» **EXCERPTED PASSAGE**:
Detailed description of the invention.
• The proposed cost function optimises the acoustic planarity by modification of the ACC cost function stated in Eq. (5). The elements of H from Eq. (8) can be written in full, with respect to the microphones in the target zone, as $${\mathbf{H}}_b=\left(\begin{array}{cccc}{h}_{11}& h_{12}& & h_{1M}\\ h_{21}& h_{22}& & h_{2M}\\ & & & \\ h_{I1}& h_{I2}& & h_{\mathit{IM}}\end{array}\right),$$

  

  where h_im is the steering vector between the ith angle of direction-of-arrival (DOA) with respect to the mth microphone in the zone. Using the super-directive (ACC) beamforming approach, H _b can be determined for each steering angle by grouping the plane wave components c in each direction (based on the plane-wave Green's function, $g_{i,c}=e^{\mathit{jk}{\mathbf{r}}_c\mathrm{.}{\mathbf{u}}_i}/M$

  

  ) into a passband P and stopband S: $${\mathbf{P}}_i=\left\{g_{p,c}\right\}$$

  

  $${\mathbf{S}}_i=\left\{g_{s,c}\right\},$$

  

  
  where p denotes passband range centred upon the ith angle and d denotes the stopband range. We can then obtain $${\mathbf{h}}_i=\mathrm{arg\; max}{\left({\mathbf{S}}_i^H{\mathbf{S}}_i+{\beta }_h\mathbf{I}\right)}^{-1}{\mathbf{P}}_i^H{\mathbf{P}}_i,$$

  

  
  and each row of H _b is populated by the corresponding h _i .

» **DATASET ENTRIES**:
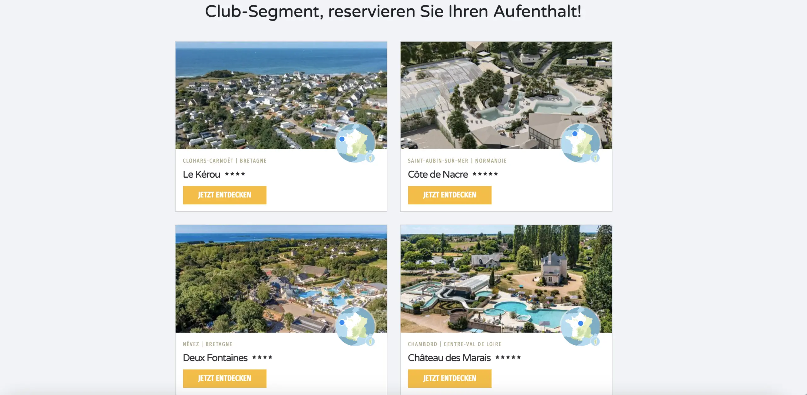Click the France map icon on Château des Marais card

pyautogui.click(x=580, y=326)
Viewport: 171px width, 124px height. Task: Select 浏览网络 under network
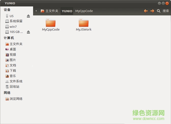pyautogui.click(x=16, y=99)
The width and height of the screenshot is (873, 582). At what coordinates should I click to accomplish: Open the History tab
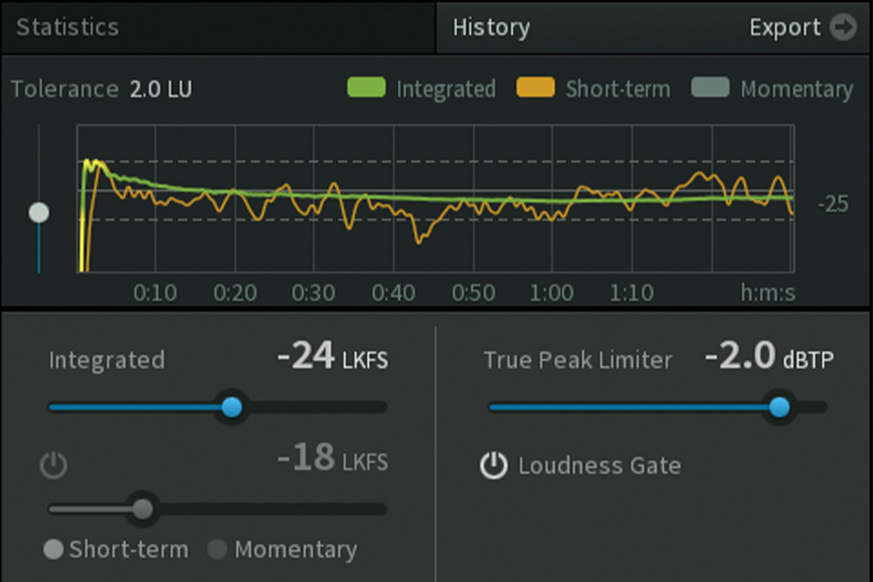click(491, 28)
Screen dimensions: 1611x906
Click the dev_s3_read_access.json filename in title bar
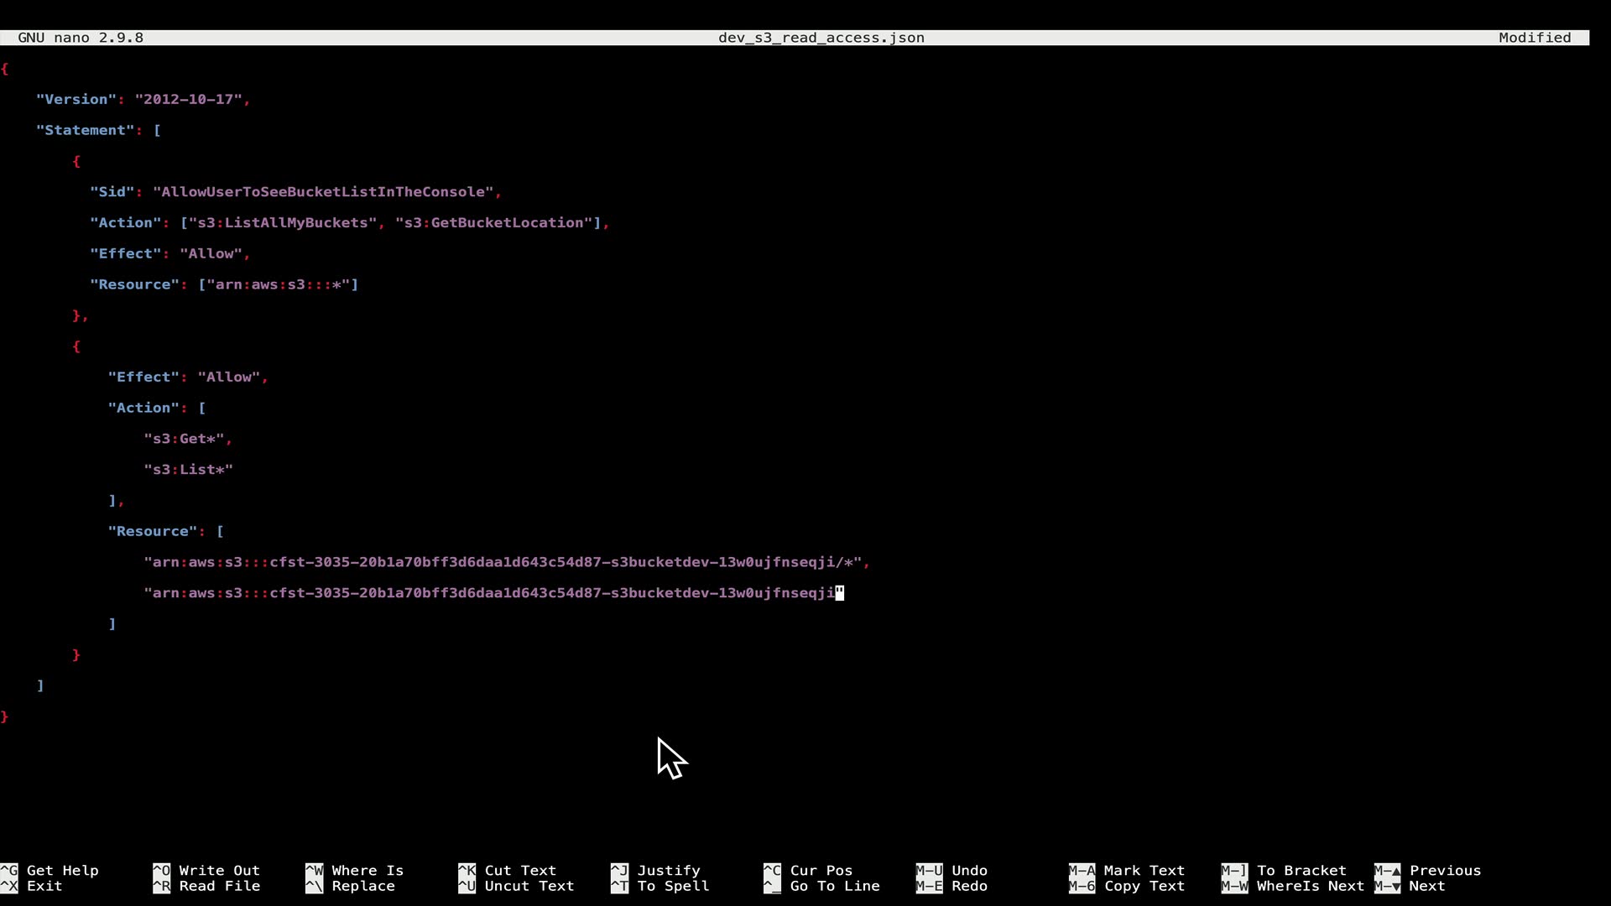pyautogui.click(x=821, y=38)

» **PROBLEMS**:
**A.** Condense the paragraph of the beamforming excerpt that begins "The proposed cost function optimises" into a short bulleted list that keeps its main facts.
**B.** Give the entries as a numbered list, starting at the line that contains "Screen dimensions: 1611x906" and ending with the last line of the entries. Omit blank lines and the pictures.
The beamforming excerpt and the entries are unrelated material.

» **ANSWERS FOR THE TASKS**:
**A.**
- The proposed cost function optimizes acoustic planarity by modifying the ACC cost function in Eq. (5).
- The elements of H from Eq. (8) can be written out in full, with respect to the microphones in the target zone, as the matrix H_b.
- H_b has I rows and M columns, with entries running from h_11 to h_IM.

**B.**
1. Screen dimensions: 1611x906
2. Click the dev_s3_read_access.json filename in title bar
3. pyautogui.click(x=821, y=38)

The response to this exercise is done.